• **WHAT THIS TASK INVOLVES**:
Arrange each line of the data below as a JSON list of strings, one string per line, with blank lines omitted. Leave the pictures out of the list.
Top of RECORDS FOR PROCESSING
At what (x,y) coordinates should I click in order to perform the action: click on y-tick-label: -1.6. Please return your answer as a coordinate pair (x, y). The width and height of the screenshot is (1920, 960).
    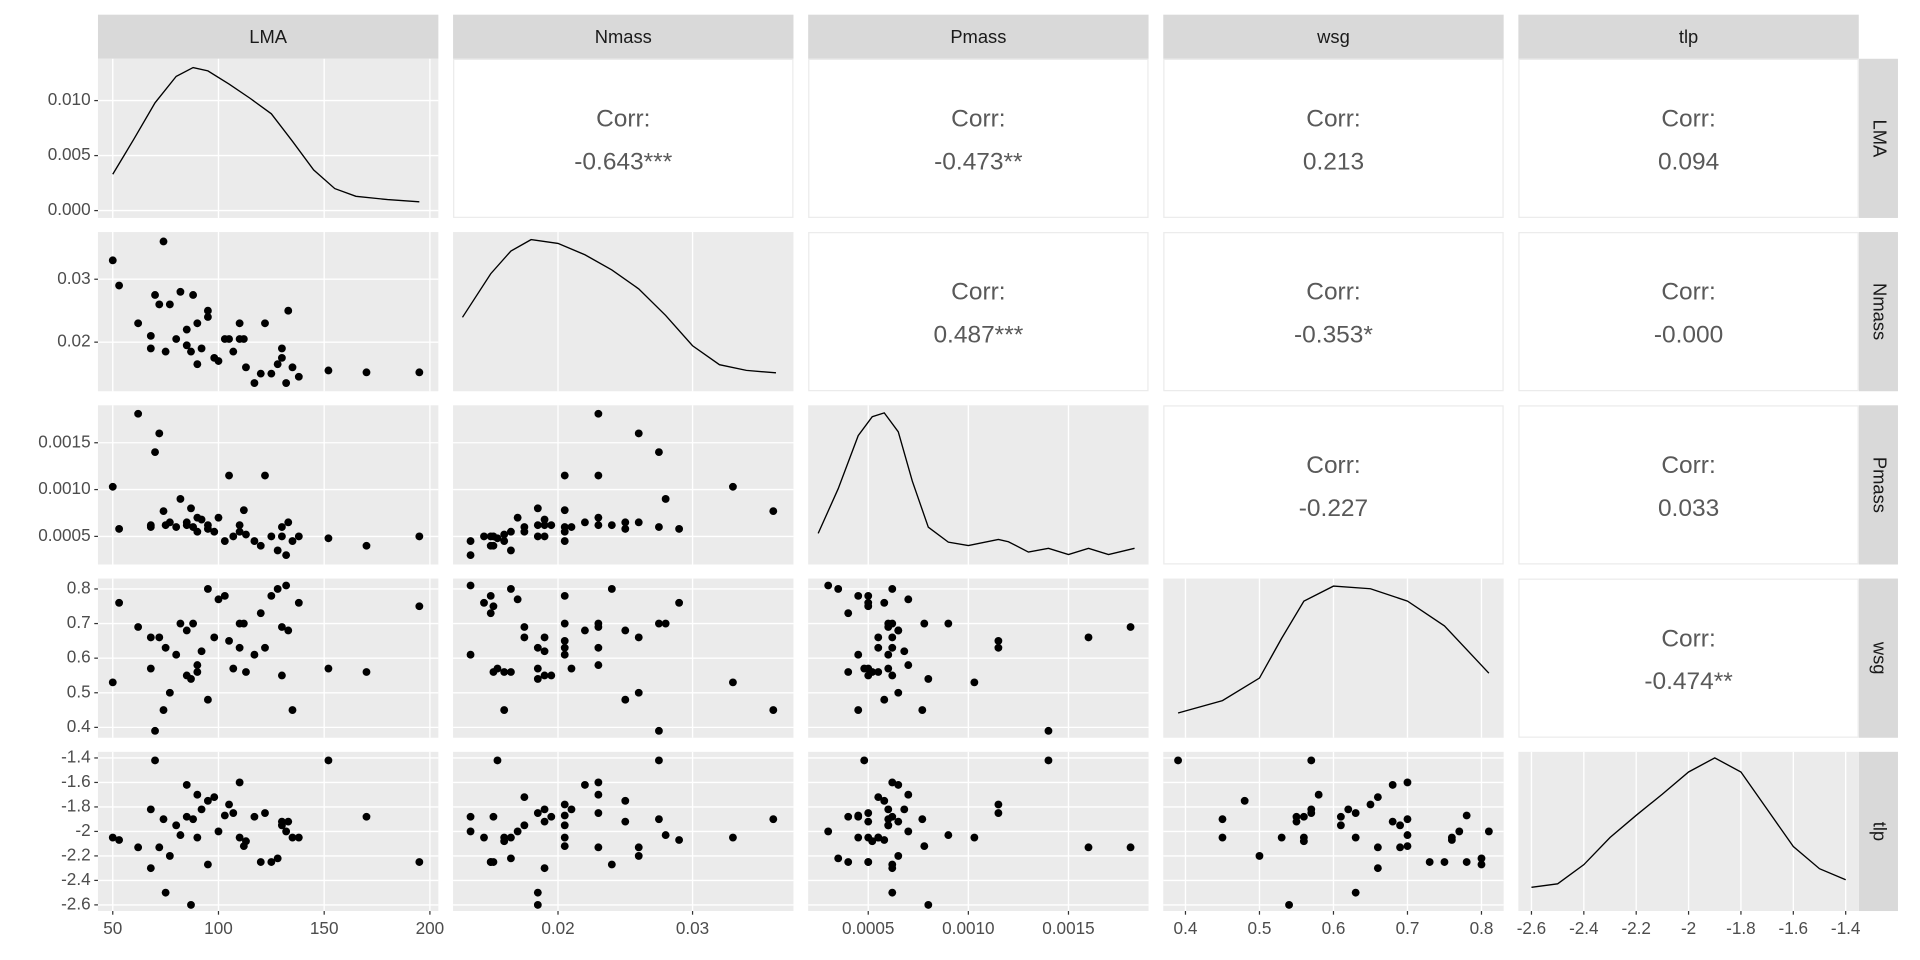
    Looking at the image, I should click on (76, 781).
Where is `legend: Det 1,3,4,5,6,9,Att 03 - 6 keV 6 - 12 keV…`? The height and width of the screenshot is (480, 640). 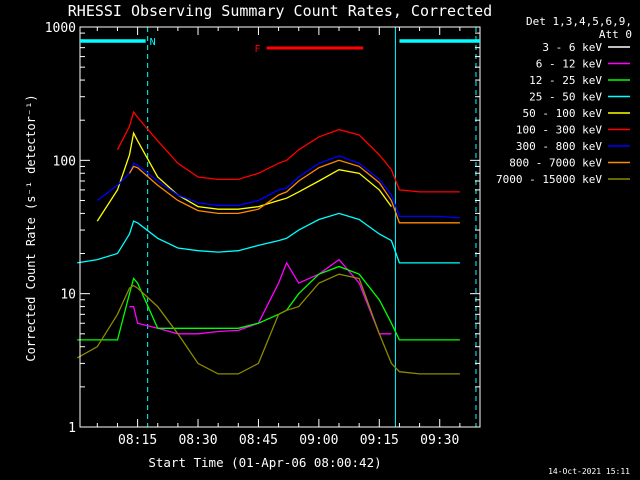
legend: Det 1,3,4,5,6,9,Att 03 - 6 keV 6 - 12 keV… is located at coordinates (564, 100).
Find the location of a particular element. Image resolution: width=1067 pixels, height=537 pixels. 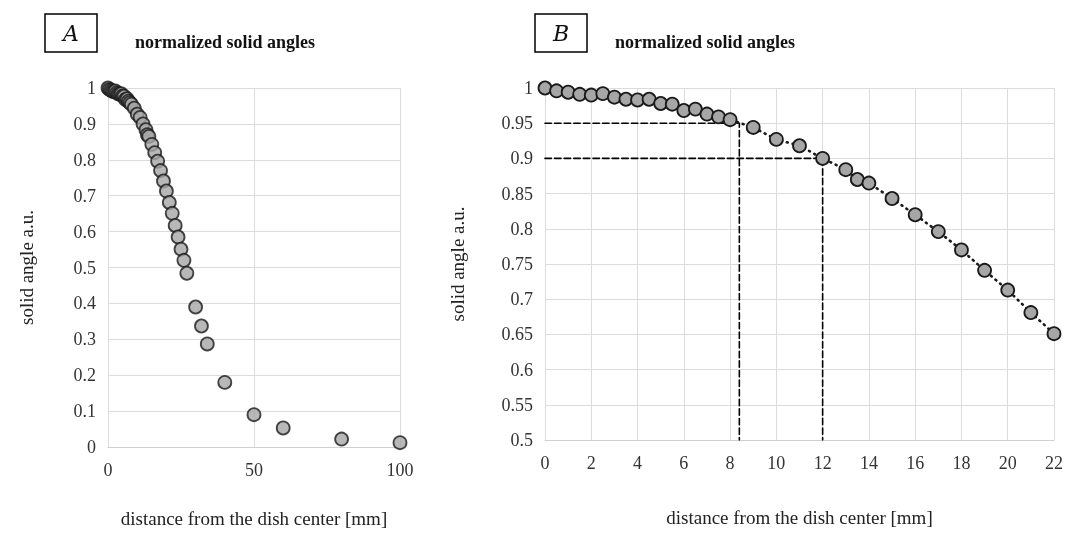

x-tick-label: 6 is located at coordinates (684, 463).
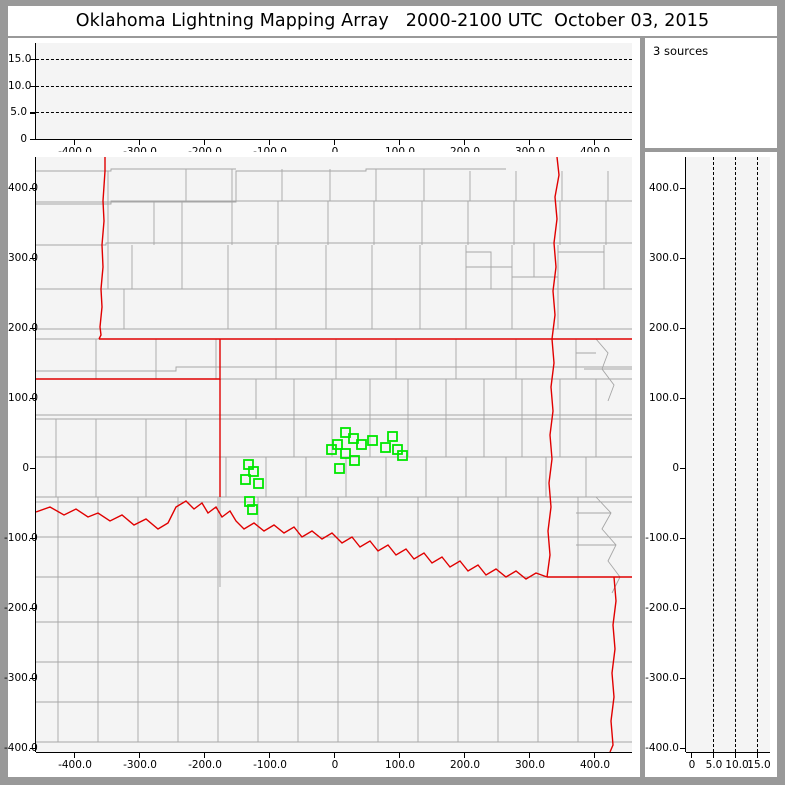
Bottom of RECORDS FOR PROCESSING
• **FINISHED EXERCISE**:
[
  "At what (x,y) coordinates should I click in order to perform the action: click on y-tick-label: -1.6. Please return your answer as a coordinate pair (x, y). The width and height of the screenshot is (1920, 960).",
  "    Looking at the image, I should click on (76, 781).",
  "Where is `legend: Det 1,3,4,5,6,9,Att 03 - 6 keV 6 - 12 keV…`? The height and width of the screenshot is (480, 640). ",
  "legend: Det 1,3,4,5,6,9,Att 03 - 6 keV 6 - 12 keV… is located at coordinates (564, 100).",
  "Find the location of a particular element. Image resolution: width=1067 pixels, height=537 pixels. ",
  "x-tick-label: 6 is located at coordinates (684, 463)."
]